Piet ist schon oft Nachtzug gefahren, aus Hamburg zum Beispiel in die Alpen. Bis 2014 hat die Deutsche Bahn zahlreiche Nachtzugfahrten angeboten, aber diese dann eingestellt. Nun baut ÖBB sein Angebot immer weiter aus. Piet schätzt den Service: "Das Gute ist ja, du wirst hier gut bewirtet. Für jedes Zugabteil gibt es jemanden, der sich um das Wohl kümmert", erklärt er den beiden Neunachtzüglern. Allerdings ist es recht eng, so zu fünft in ein Abteil. "Man kann sich nicht aus dem Weg gehen", sagt Piet. "Es ist alles ziemlich kommunikativ gestaltet."
Zwischen Bier und Krimi
Es wird sich noch ein Bier geholt, auch wenn so spät abends die Suche ein bisschen schwierig war, sagt Benjamin. Es wirkt ein bisschen wie ein Geisterzug, weil viele schon schlafen und ihre Abteile zugezogen haben. Auch als Julia zur Toilette geht, fühlt sie sich ein bisschen wie in "Mord im Orient Express". Die Wände der Gänge sind kahl und wirken kalt.

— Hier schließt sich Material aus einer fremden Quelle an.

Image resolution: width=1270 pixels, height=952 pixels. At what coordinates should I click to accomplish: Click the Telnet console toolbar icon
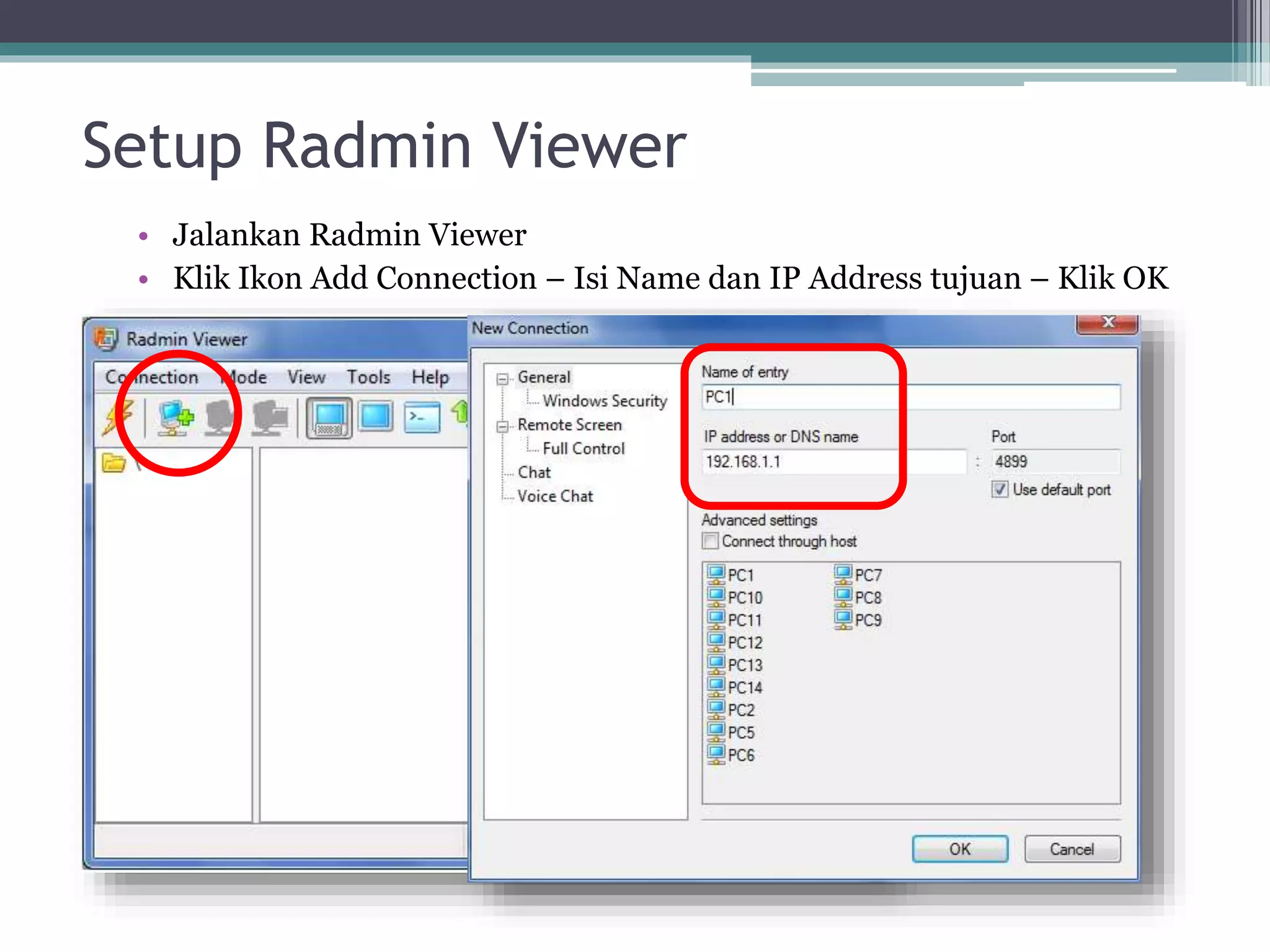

Im Abteil ist es jedoch warm und gemütlich. Die Stimmung ist bei Bier und guten Gesprächen entspannt und ausgelassen. Über Nacht müssen sich die Bahnreisenden auch weniger Gedanken über Umstiege, Verspätungen und Ausfälle machen. "Es ist wie eine Zeitreise", beschreibt Dimitja die Fahrt mit dem Nachtzug. "Man schläft zu einer bestimmten Zeit an einem bestimmten Ort ein und wacht zu einer anderen Zeit an einem anderen Ort auf."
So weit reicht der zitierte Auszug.